▸ **Problem description**: Please print out every entry below, verbatim.

Pixel coordinate grounding data:
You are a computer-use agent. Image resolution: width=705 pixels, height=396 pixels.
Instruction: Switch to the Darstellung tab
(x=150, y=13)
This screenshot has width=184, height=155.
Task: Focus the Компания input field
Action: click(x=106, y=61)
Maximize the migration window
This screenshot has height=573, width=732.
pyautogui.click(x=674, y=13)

▸ **Solution to this task**:
You are a computer-use agent. Image resolution: width=705 pixels, height=396 pixels.
Instruction: Switch to the Darstellung tab
(x=150, y=13)
This screenshot has width=184, height=155.
Task: Focus the Компания input field
Action: click(x=106, y=61)
Maximize the migration window
This screenshot has height=573, width=732.
pyautogui.click(x=674, y=13)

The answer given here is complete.